Virtual Screening of Natural Chemical Databases to Search for Potential ACE2 Inhibitors

• Published in: Molecules (Basel, Switzerland) Vol. 27; no. 5; p. 1740
• Main Author: Yao, Huiping
• Format: Journal Article
• Language: English
• Published: Switzerland MDPI AG 07.03.2022; MDPI
• Subjects: ACE2; Angiotensin; Angiotensin-converting enzyme 2; Angiotensin-Converting Enzyme 2 - antagonists & inhibitors; Angiotensin-Converting Enzyme 2 - metabolism; Binding; Binding Sites; Biological Products - chemistry; Biological Products - metabolism; Biological Products - therapeutic use; Cluster analysis; Coronaviruses; COVID-19; COVID-19 - drug therapy; COVID-19 - virology; Databases, Chemical; Diabetes mellitus; Humans; inhibitor; Inhibitors; Lung cancer; Lung diseases; Molecular Docking Simulation; Molecular dynamics; Molecular Dynamics Simulation; Natural products; Ovarian cancer; Peptidyl-dipeptidase A; Protease Inhibitors - chemistry; Protease Inhibitors - metabolism; Protease Inhibitors - therapeutic use; Protein Binding; Proteins; SARS-CoV-2 - isolation & purification; Severe acute respiratory syndrome; Severe acute respiratory syndrome coronavirus 2; Strong interactions (field theory); Structure-Activity Relationship; Therapeutic targets; Thermodynamics; virtual screening; Viruses; ACE2; natural products; inhibitor; virtual screening; molecular dynamics simulation
• ISSN: 1420-3049; 1420-3049
• DOI: 10.3390/molecules27051740

The angiotensin-converting enzyme II (ACE2) is a multifunctional protein in both health and disease conditions, which serves as a counterregulatory component of RAS function in a cardioprotective role.
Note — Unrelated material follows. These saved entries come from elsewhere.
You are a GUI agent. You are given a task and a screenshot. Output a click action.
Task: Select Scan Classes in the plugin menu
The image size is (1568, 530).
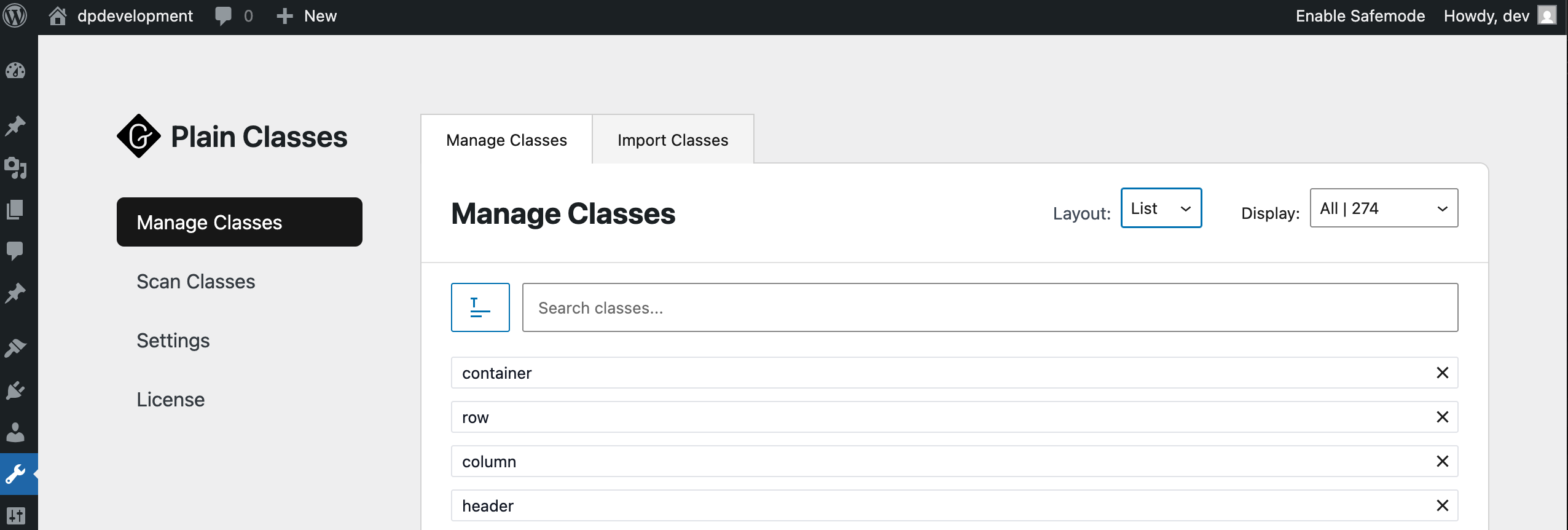[196, 281]
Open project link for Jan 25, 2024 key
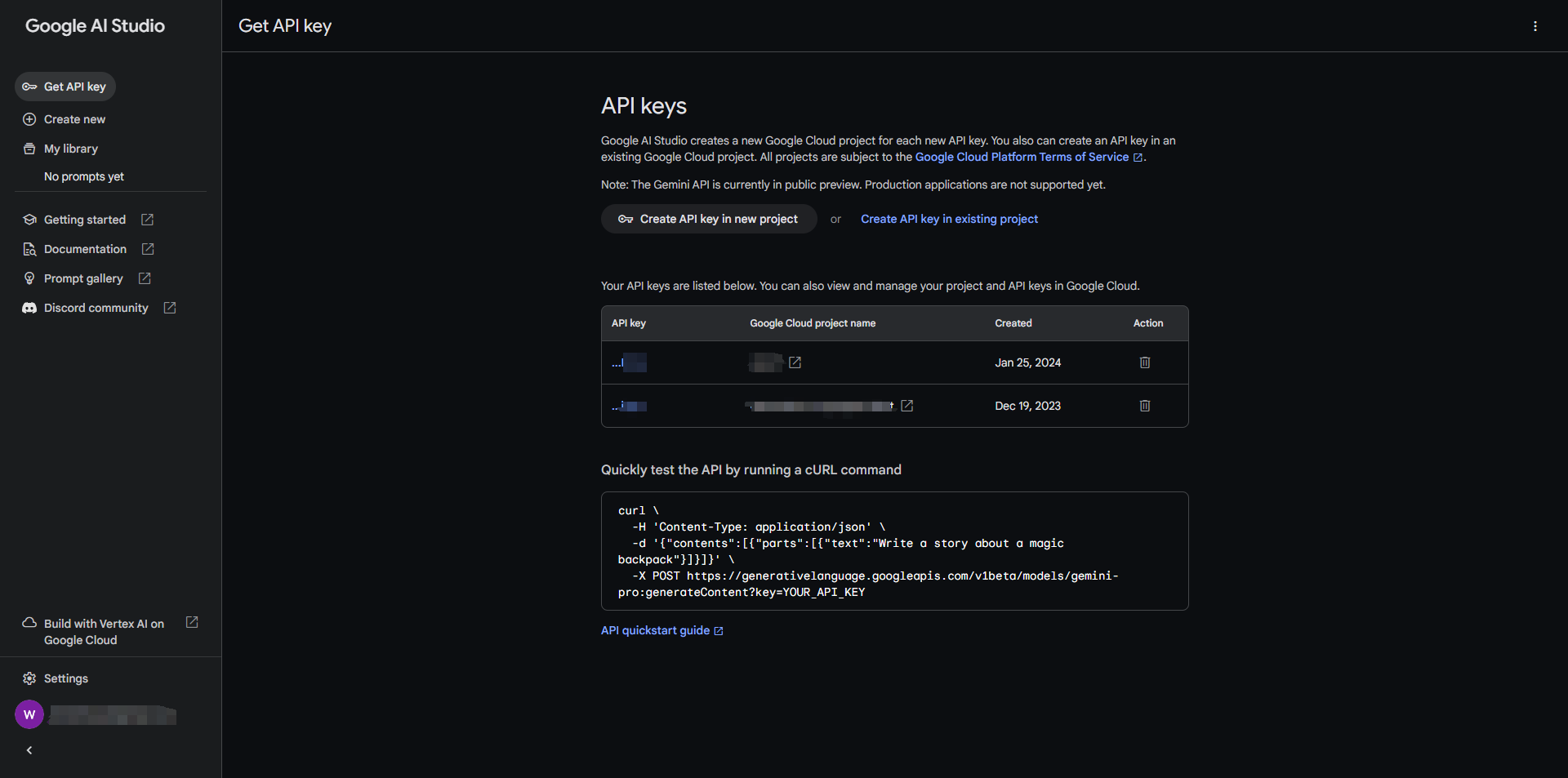The image size is (1568, 778). tap(795, 362)
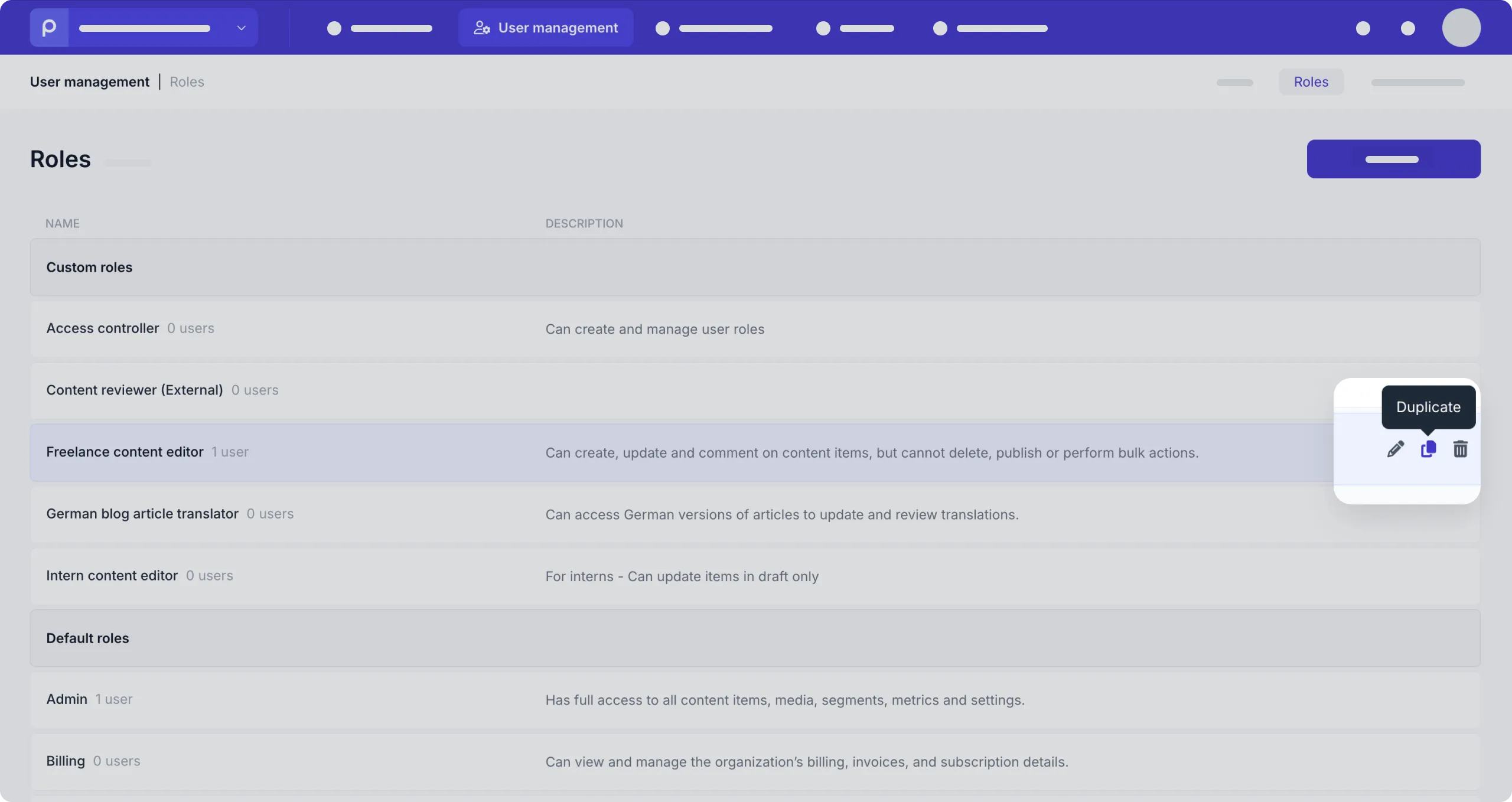The height and width of the screenshot is (802, 1512).
Task: Click the User management people icon
Action: point(482,28)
ACE2 modulation may also have relevance to ovarian cancer, diabetes, acute lung injury, fibrotic diseases, etc. Furthermore, since the outbreak of the coronavirus disease in 2019 (COVID-19), ACE2 has been recognized as the host receptor of severe acute respiratory syndrome coronavirus 2 (SARS-CoV-2). The receptor binding domain of the SARS-CoV-2 S-protein has a strong interaction with ACE2, so ACE2 may be a potent drug target to prevent the virus from invading host cells for anti-COVID-19 drug discovery. In this study, structure- and property-based virtual screening methods were combined to filter natural product databases from ChemDiv, TargetMol, and InterBioScreen to find potential ACE2 inhibitors. The binding affinity between protein and ligands was predicted using both Glide SP and XP scoring functions and the MM-GBSA method. ADME properties were also calculated to evaluate chemical drug-likeness. Then, molecular dynamics (MD) simulations were performed to further explore the binding modes between the highest-potential compounds and ACE2. Results showed that the compounds 154-23-4 and STOCK1N-07141 possess potential ACE2 inhibition activities and deserve further study.